**GOALS**.
1. In the gesture thread excerpt, what does Qt have if the system does not provide gestures?
2. Return the part of the gesture thread excerpt between "In the case" and "Windows or OS X.", inclusive, copied exactly.

**SUPPLIED PASSAGE**.
------------------------------------------------

It is my understanding that FF and Qt rely on system provided gestures.
In the case of Qt, if the system does not provide gestures it does have
an internal gesture recognizer that may be used. This would be client
side recognition of course. I don't know the propagation and selection
algorithms of Windows or OS X.

> > Of course, if FF only listened to XI 2.1 events instead of using X
> > Gesture, then this simplifies greatly.
> 
> This is a problem then. As soon as something simplifies something greatly,
> you've just found what most developers will want to use, be it out of
> convenience, lazyness, or any other reason.

Yes, which is why we are trying to make our solution as simple as we
can. In most cases I think we can succeed in this regard. However, I
won't argue that in every case using the X Gesture extension is the best
solution.

> > > > 3. Data types
> > > > 
> > > > DEVICE { DEVICEID, AllDevices }
> > > >         A DEVICE specifies either an X Input DEVICEID or AllDevices.
> > > 
> > > AllMasterDevices is missing here, and in the other mentions below.
> > 
> > This is intentional. Gestures are tied to absolute input devices, and
> > properties are given in screen coordinates. Thus, you should only be
> > listening for input on individual devices themselves, not the aggregates
> > that are master devices.
> > 
> > I'm not 100% convinced of this approach though, it just feels right to
> > me. I'd be happy to add in master devices if it makes sense.
> 
> I think it's best to add them here. While aggregate master devices may not
> make a lot of sense for direct touch devices (well, maybe in clone mode,
> but...) I don't see why we shouldn't just pass them through.

I can't think of a specific reason to leave them out, so we can add them
in.

> > Currently we  do all the event processing in the same thread as the rest
> > of X, and I think there's minimal latency such that it doesn't impact
> > performance. The gesture recognition code is only a few hundred lines.

------------------------------------------------

**INFORMATION SHOWN**.
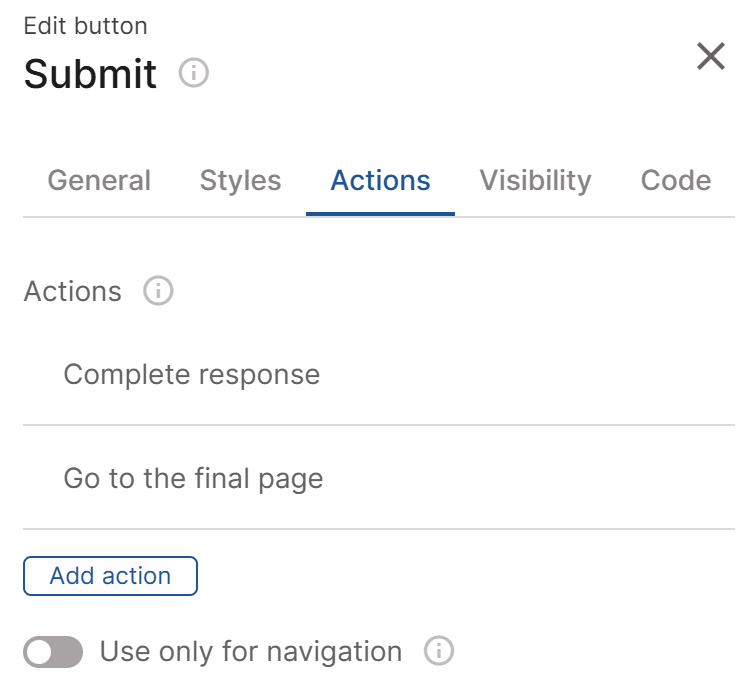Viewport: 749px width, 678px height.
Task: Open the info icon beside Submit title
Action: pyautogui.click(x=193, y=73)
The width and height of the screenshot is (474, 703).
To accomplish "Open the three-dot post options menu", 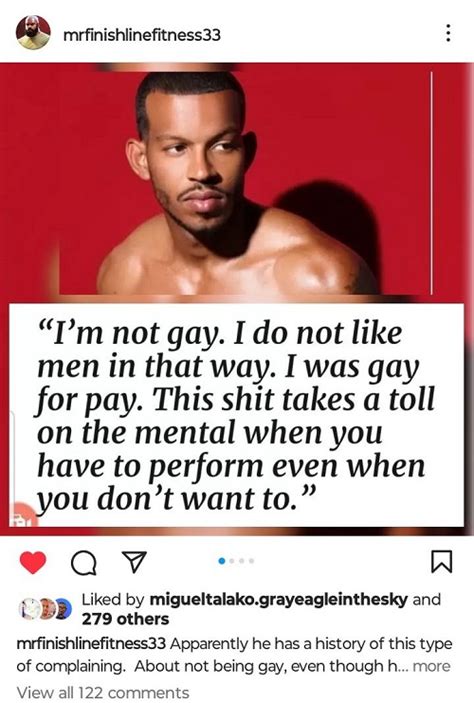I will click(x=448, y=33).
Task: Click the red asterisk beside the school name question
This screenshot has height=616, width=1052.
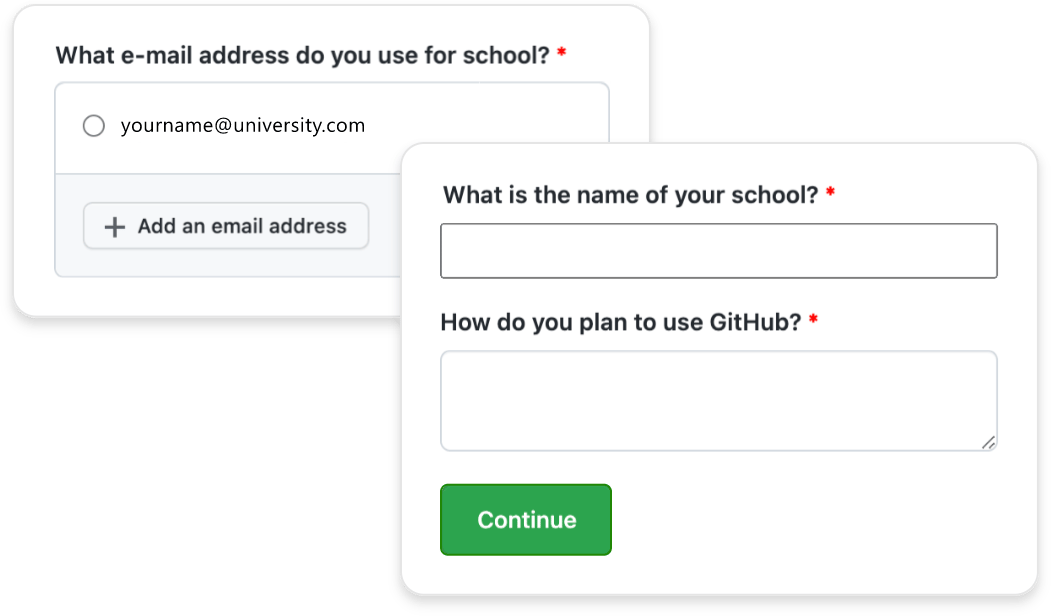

------------------------------------------------

**THE SOLUTIONS**.
1. An internal gesture recognizer that may be used.

2.
In the case of Qt, if the system does not provide gestures it does have
an internal gesture recognizer that may be used. This would be client
side recognition of course. I don't know the propagation and selection
algorithms of Windows or OS X.